Following former National Security Agency contractor Edward Snowden’s disclosures about National Security Agency surveillance of Americans, senior intelligence officials scrambled to assure the public that such collection was inadvertent, minimal and strictly supervised.

But according to a new report by the Brennan Center for Justice at NYU School of Law, the phone and Internet data collected on millions of innocent Americans as part of the U.S. government’s counter-terrorism program can be retained “for up to 75 years or more.”

The report by the Brennan Center, which is funded by billionaire liberal donor George Soros, demonstrates how information is shared between agencies within the U.S. government, allowing investigators and analysts the ability to find connections between newly collected pieces of information, and those that have already been stored in government databases.

“Intelligence agencies are treating the chaff much the same as the wheat,” said Rachel Levinson-Waldman, counsel at the Brennan Center and author of the report, in a statement.

A flowchart for how the data on U.S. persons collected by the NSA is treated — depicted by an infographic created by the Brennan Center — shows that while the agency maintains that the information is deleted after 6 years, the NSA may retain the identity of the U.S. person.

Email addresses and phone numbers are used to query the agency’s database for a match.

“Under certain circumstances,” Levinson-Waldman states, that information is shared with the Central Intelligence Agency, the Federal Bureau of Investigation, and even foreign governments.

With regard to the FBI’s retention of records on Americans, the Brennan Center wrote in a statement to the press, “Suspicious Activity Reports (“See something, say something”) ostensibly related to terrorism are kept in a widely accessible FBI database for 30 years, even if the FBI concludes they have NO nexus to terrorism.”

“Information captured at border searches — including notations regarding those searches — may also be stored in and shared through other databases,” writes Levinson-Waldman in the report.

“For instance, records of searches of electronic devices and detentions — though not copies of the information itself — are entered into the government’s TECS database and stored for up to 75 years,” says Levinson-Waldman.

The TECS is the Treasury Enforcement and Communication System – one of the U.S. government’s terrorism databases.

According to a report by ABC News, the name of Tamarlan Tsarnaev, one of the Boston Bombing suspects, had been entered into the TECS prior to the attack, but expired before he returned from his trip to Russia in June 2012.

“Entries into this database remain active for only a year,” reported ABC News.

Levinson-Waldman’s report, however, also mentions the Department of Homeland Security’s Automated Biometric Identification System, or IDENT, which retains biometric data for up to 75 years, according to a December 2012 privacy assessment impact of the program.
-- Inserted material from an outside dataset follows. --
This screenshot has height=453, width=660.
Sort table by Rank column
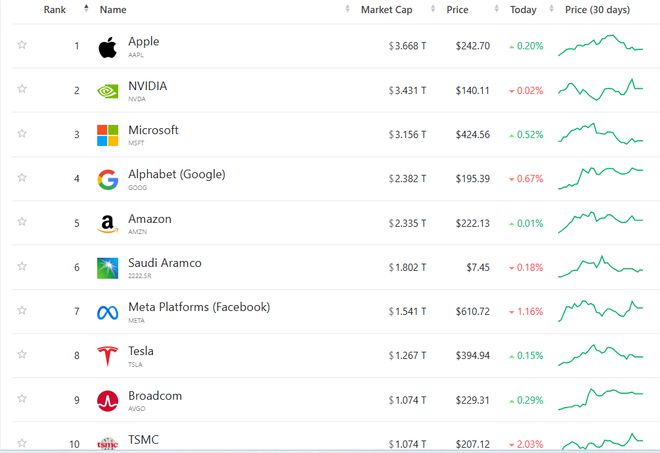pos(55,10)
“The records schedules requires US-VISIT to maintain IDENT records in its custody for 75 years or when no longer needed for legal or business purposes, whichever is later (NI-563-08-34),” states the assessment.

The United States Visitor and Immigration Status Indicator Technology (US-VISIT), which was part of the Department of Homeland Security, was replaced by the Office of Biometric Identity Management in March 2013.

“We expect the government to collect and share information that is critical to national security, but creating an electronic dossier on every American citizen is inefficient and ineffective,” said Levinson-Waldman.

“We need modern policies that limit how — and with whom — innocent Americans’ data can be shared and stored,” she said.